Point three was located near interstate 94 and point two was about 30 yards
north of its actual location. The points were corrected using the base map for
reference and editor to move the points to a more accurate positions. In order
to map all data collected, data management tools found in Arc Toolbox were used.
First, the
Bearing Distance to Line command
was used to create lines from each origin to the surveyed trees (figure 2) and then the
Feature Vertices to Points command was used to create points at the
vertices of the lines created. The resulting points were then symbolized based
on tree species (figure 3). Finally, the created
features were used to compile a map layout depicting all three study areas.
 |
Figure 1. Location of study area |
 |
Figure 2. Result of Bearing Distance to Line command |
 |
Figure 3. Result of Feature Vertices to Points command |
Results/Discussion
A few issues to were
encountered during the initial import of data into ArcMap. After creating a
point feature class of the origin points, a world imagery base map was added
and zoomed into the study area`s location, but the points were not visible
within the study area. The zoom to layer feature of the point feature class
revealed the points to be located off the west coast of Africa, a fellow
classmate`s further investigation indicated the X and Y values had been
transposed. After this error was corrected, the remaining inaccuracies could
most likely be explained by a GPS error. The study area was at the base of a
large ridge to the south, which most likely interfered with the GPS. Previous
groups participating in a similar lab used Google Earth to determine origin
points and also encountered the trivial errors found in this lab after the X
and Y coordinates had been transposed to represent the correct values collected.
The error was corrected with the same level of ease as in this lab, by simply
editing the point locations before running the other data management tools.
The features created from the data
management tools were compiled and displayed over a world topographic base map
to create a final map layout depicting the origin of each survey within the
study area as well as the distance and species of each tree surveyed (figure 4). The data was also used to create a graduated
symbols map based on DBH of the trees (figure 5).
The final results are quite accurate, but point three is slightly south of its
actual location and some of the trees appear to be in the middle of the road.

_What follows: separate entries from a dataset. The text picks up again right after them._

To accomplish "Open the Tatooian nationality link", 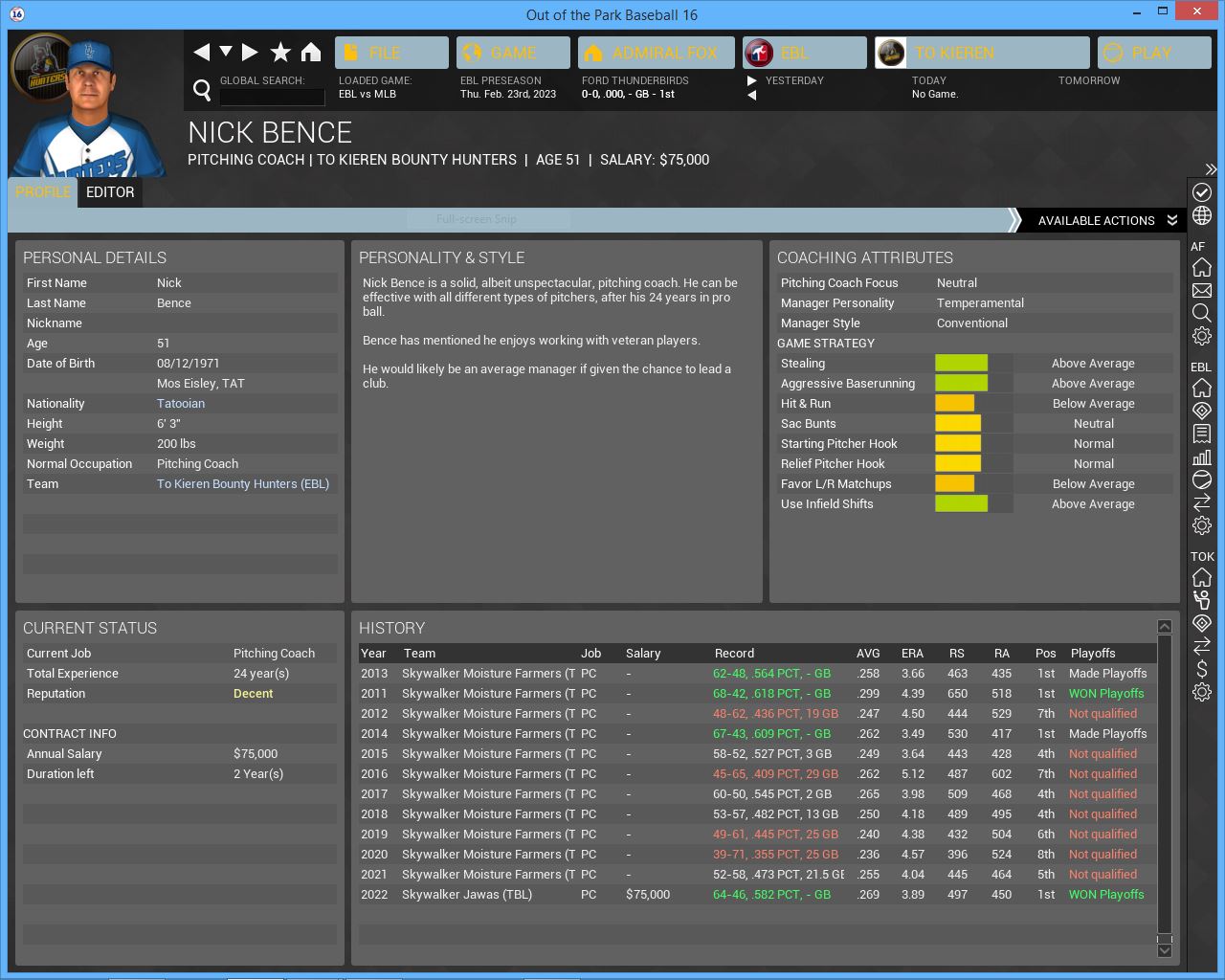I will [181, 404].
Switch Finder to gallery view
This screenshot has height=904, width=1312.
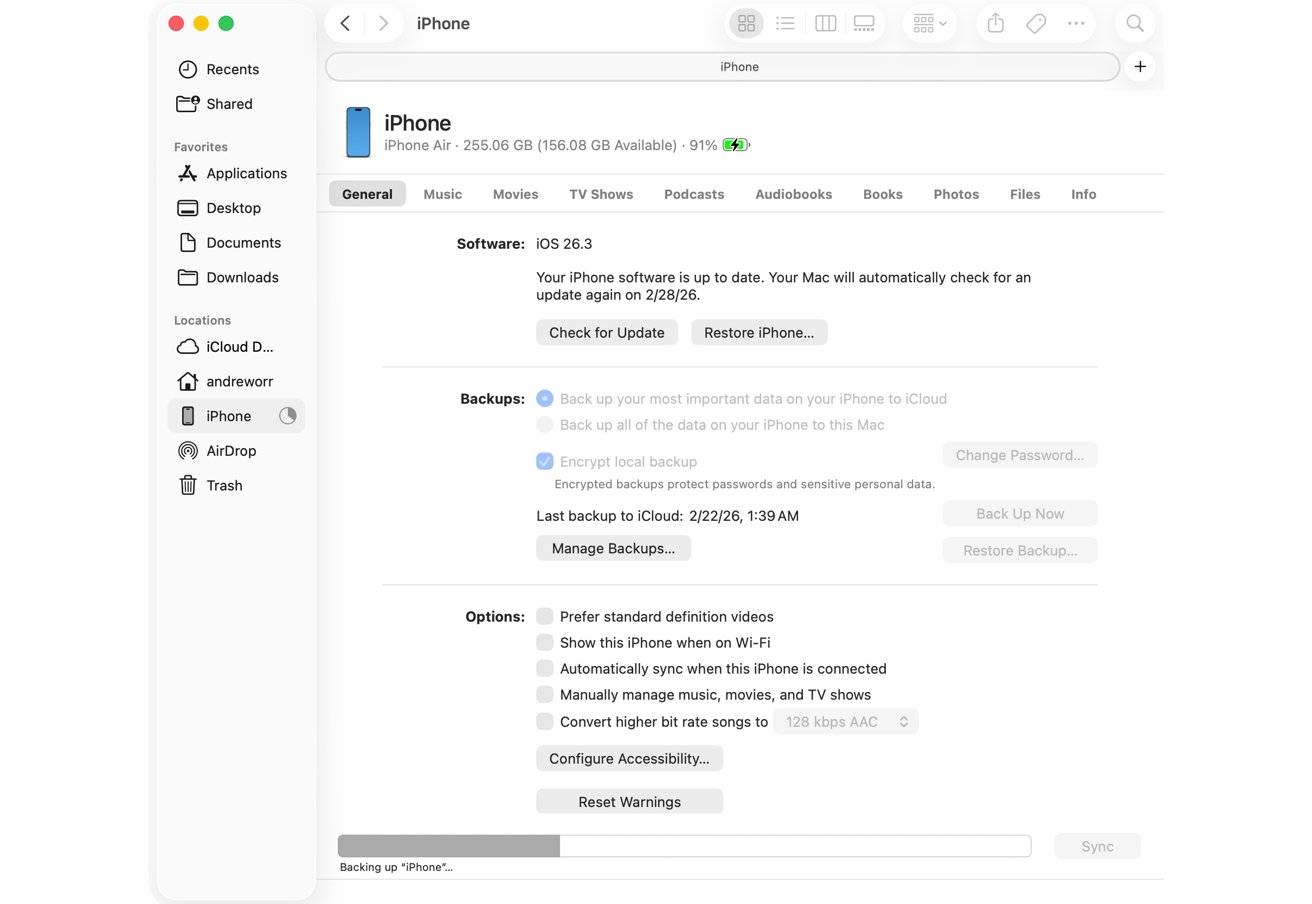tap(864, 24)
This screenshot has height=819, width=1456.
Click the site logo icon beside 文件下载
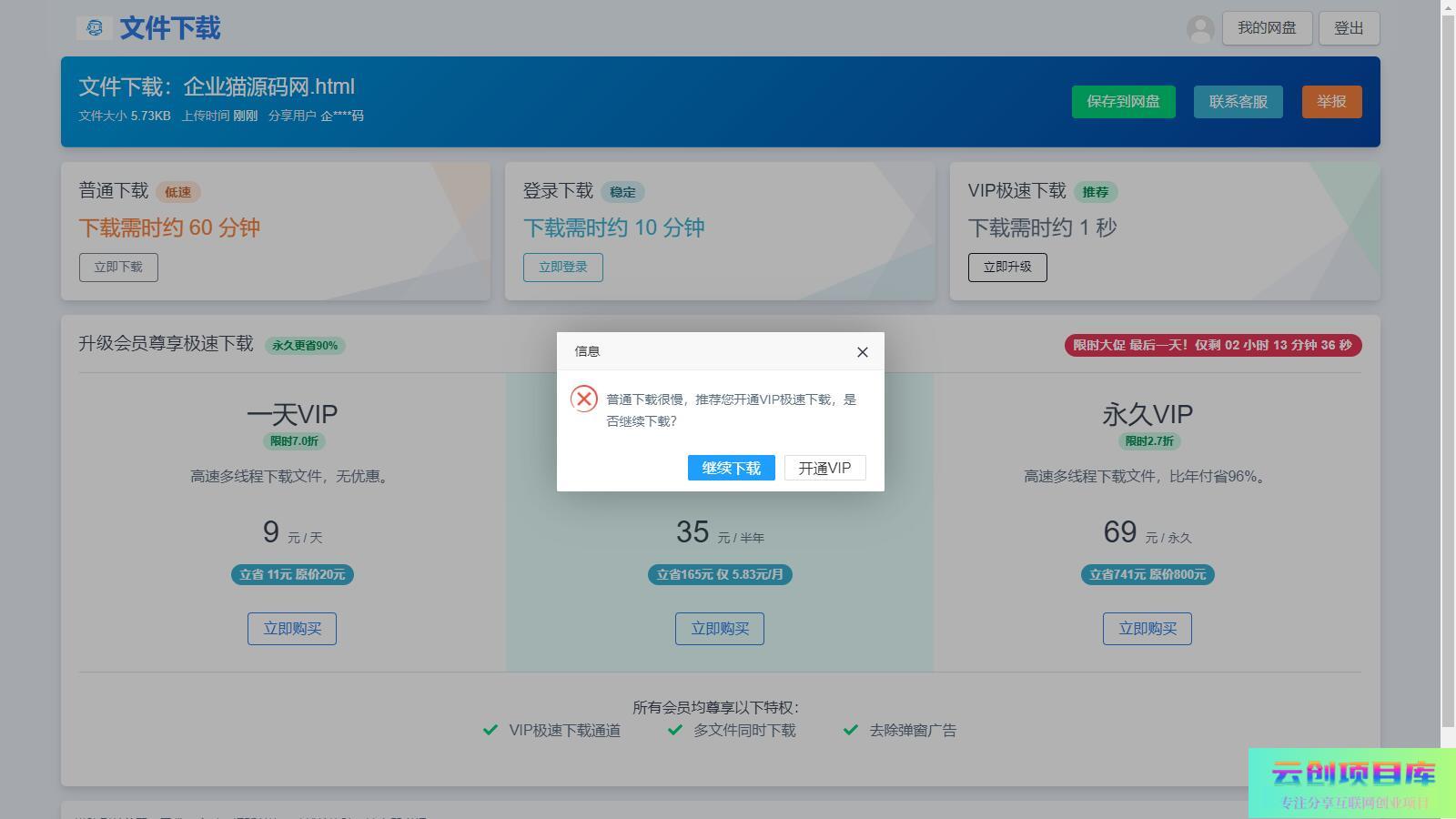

This could have been more accurate if the initial points had been edited using
the world topographic or the streets base map instead of the world imagery base
map.
 |
Figure 4. Layout depicting tree species |
 |
Figure 5. Layout depicting tree DBH |
Conclusion
In real life surveying
situations, often the sample area is too large for a grid based survey. In
these instances, surveyors often utilize expensive, high-tech equipment; such
as total stations. However, not all surveyors have access to this equipment and
when it is available it may fail to function properly. The distance azimuth
survey proves to be an acceptable alternative approach when the study area is
too large for a grid based sampling method and resources are limited. As seen
technical reports from previous classes, even when beginning a survey without
known coordinates the distance azimuth method can still be utilized. This just requires
one be able to locate their origin(s) on Google Earth or some other application
in which the coordinates of the location can be extracted.